April 17th, 2009 · 3 Comments

Ultimamente ando precisando sair um pouco do domínio do bom senso. É que passei tempo demais ponderando. Minha receita tem sido seguir calada enquanto falo, usando da boa educação, abusando das boas maneiras, da  cordialidade. Ando mesmo é me cozinhando a fogo brando. Disfarçando a minha falta de coragem com tintas de tolerância.

Sempre achei que o falar como se convencionou era supervalorizado. Nada mais assustador do que um precisamos conversar.
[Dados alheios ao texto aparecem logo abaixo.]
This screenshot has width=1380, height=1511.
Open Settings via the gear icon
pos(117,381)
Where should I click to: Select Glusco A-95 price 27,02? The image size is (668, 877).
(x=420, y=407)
Que, no fundo, importam mesmo as ações, a disposição para resolver e que o dia a dia trata de esclarecer pequenos e grandes incômodos em diálogos triviais. Que todas as conversas têm mesmo é que ser naturais, surgir com a leveza que existe entre o me passa o pão, por favor e que calor que faz em Recife.

Aí hoje eu entendo que o falar não é exatamente usar o aparelho fonador e emitor sons difusos, com ritmo quebrado. Formar palavras e construir discursos é racionalizar e só existe racionalização depois de deixar o sentimento decantar, ou pelo menos quando há disposição de se colocar em perspectiva. Aí num ato de puro egoísmo eu admito que quero é aprender a me escutar. A realmente ouvir o que eu digo.

Porque, ah, preciso admitir que até também sei falar demais.

up date - Só para registrar a ironia: “Neste período que vai de 17/04 (Hoje) até /, você estará fechando o seu ciclo pessoal de Mercúrio, Izabel! Esta é uma fase de repensar, de reavaliar sua vida de forma crítica. E para que tais reflexões sejam feitas com eficiência, caberá a você compreender que esta fase pede recolhimento, silêncio, introspecção. Evite discussões importantes nesta fase, pois a tendência é das pessoas simplesmente não entenderem o que cada uma está colocando, e se negue a fazer acordos ou assinar contratos importantes agora. O momento é de pausa mental, e se você souber compreender a necessidade disso, muita dor de cabeça futura será evitada!”